Biden, who often boasts of his Irish heritage and Catholic faith, will arrive in Belfast on Air Force One and will be greeted by UK prime minister Rishi Sunak. The two leaders are expected to meet again on Wednesday morning before Biden delivers a speech marking the anniversary of the Good Friday Agreement.

The peace deal, signed on April 10 1998, ended three decades of conflict in Northern Ireland and established a power-sharing government at Stormont involving the region’s unionist and nationalist communities. The US administration at the time played a pivotal role in the complex talks that led to the signing of the Good Friday accord.

On Monday, Sunak praised the “bravery, perseverance and political imagination” that led to the peace deal and called on politicians in the region to “get on with the business of governance”.

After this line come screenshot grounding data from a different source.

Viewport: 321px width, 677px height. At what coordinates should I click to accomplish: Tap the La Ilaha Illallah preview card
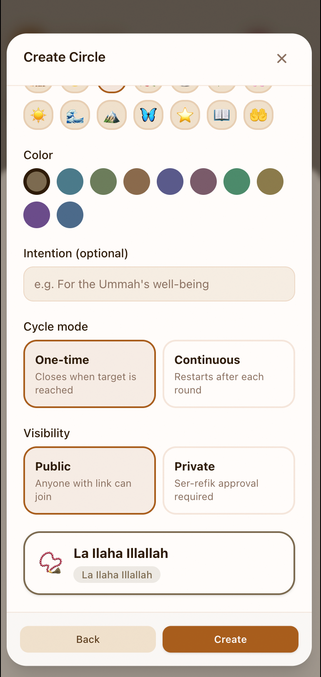point(159,563)
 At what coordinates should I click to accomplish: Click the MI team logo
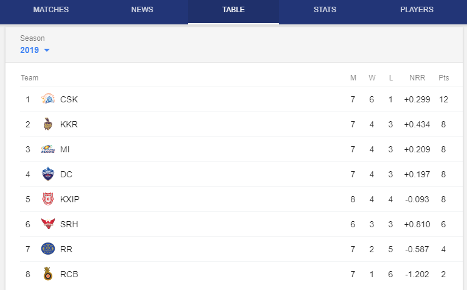point(48,149)
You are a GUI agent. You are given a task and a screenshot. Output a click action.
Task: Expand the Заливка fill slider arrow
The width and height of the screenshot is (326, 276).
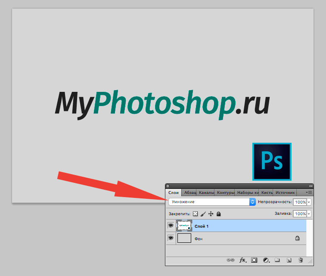(x=309, y=213)

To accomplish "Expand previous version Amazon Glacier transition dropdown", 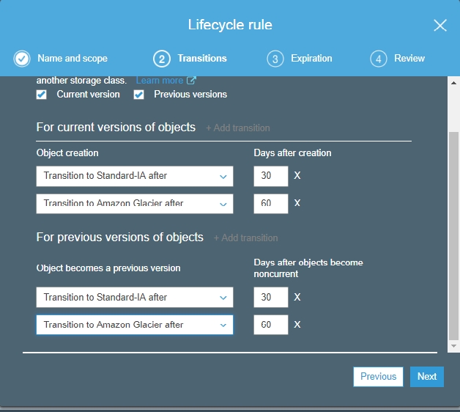I will [135, 325].
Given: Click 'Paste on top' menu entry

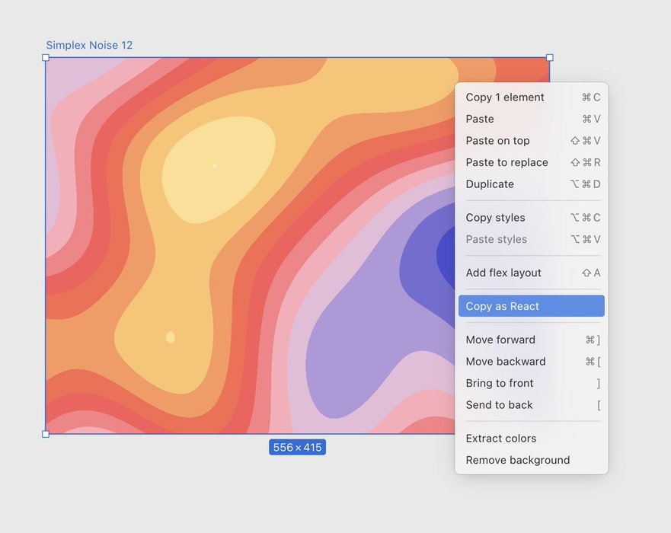Looking at the screenshot, I should coord(497,141).
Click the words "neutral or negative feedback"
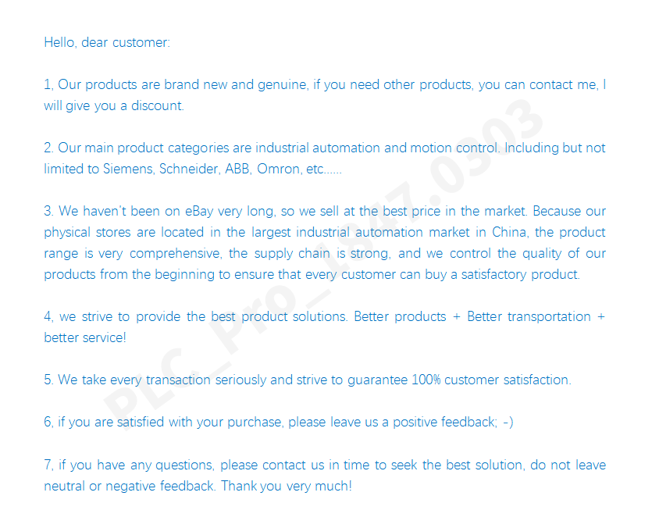Image resolution: width=652 pixels, height=528 pixels. [130, 486]
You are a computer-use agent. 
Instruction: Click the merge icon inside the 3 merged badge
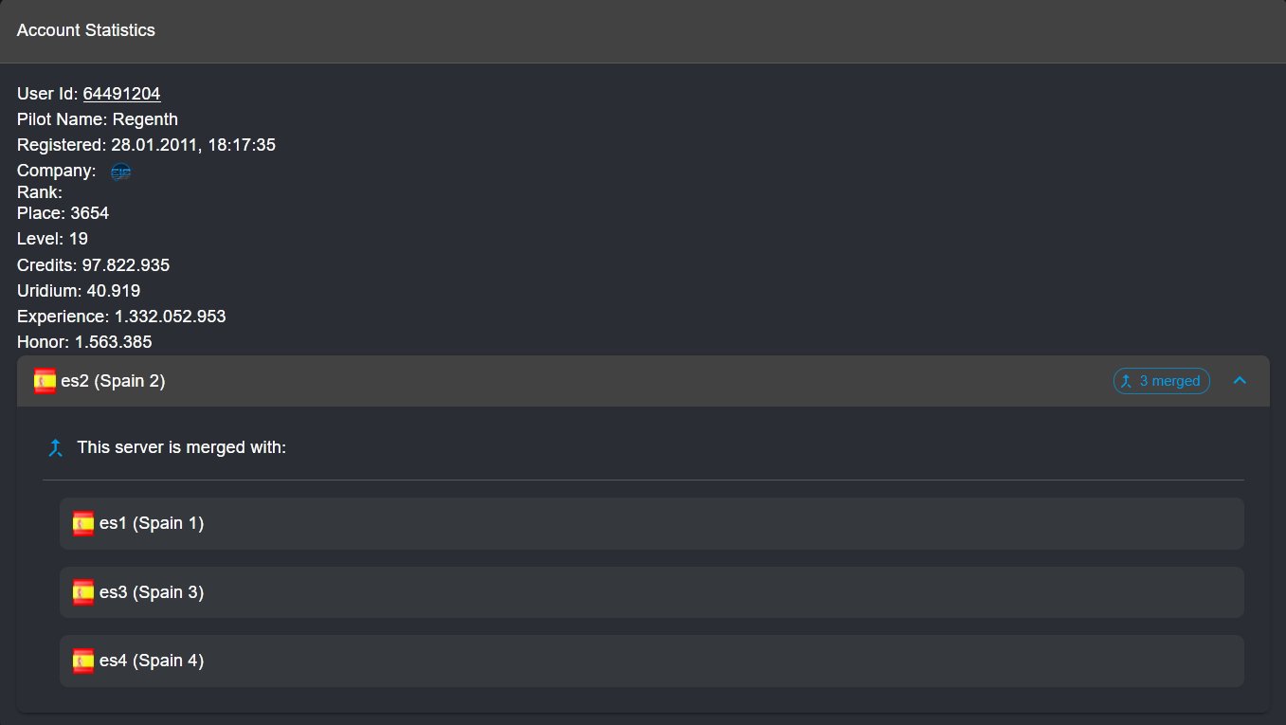point(1126,381)
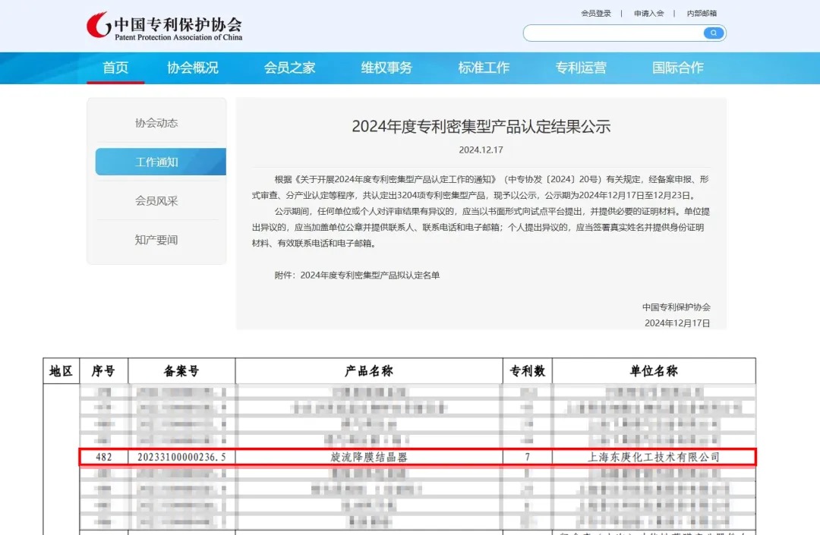Go to the 首页 navigation tab
Image resolution: width=820 pixels, height=535 pixels.
[115, 68]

Northern Ireland has been without a power-sharing government at Stormont since May last year after the Democratic Unionist party boycotted it in protest over the original post-Brexit deal for the region. Sunak said the Windsor framework removed many of the problems but the DUP says more changes are needed to protect Northern Ireland’s place in the UK.

Biden earlier this year praised the Windsor framework as an “essential step to ensuring that the hard-earned peace and progress” of the Good Friday Agreement was “preserved and strengthened”.

At the time, he called for government in Stormont to be restored, saying: “Those institutions embody the principle of devolved, power-sharing, representative government at the core of the Good Friday Agreement.”

Biden and Sunak are expected to stress that Northern Ireland’s unique post-Brexit access to both the UK and EU markets makes it an attractive business destination.

The US president is expected to spend less than 24 hours in Northern Ireland. After delivering his speech in Belfast on Wednesday, he is scheduled to head south of the border, to Dublin, where over the course of several days he will hold talks with Ireland’s president Michael D Higgins and taoiseach Leo Varadkar.

Varadkar said last week that Biden’s visit was an “opportunity to celebrate and renew the strong political, economic and personal ties that bind” the US and Ireland, and to “welcome a great Irish-American president home”.

Biden is expected to meet distant cousins in counties Louth and Mayo, with the four-day trip culminating in a speech on Friday night in Ballina, on the west coast of Ireland.

Biden is not set to meet King Charles III, the British monarch, during his short visit to the UK; the president’s wife Jill will represent him at next month’s coronation. Biden was expected to make a state visit to Britain in the “near future”, the White House said last week.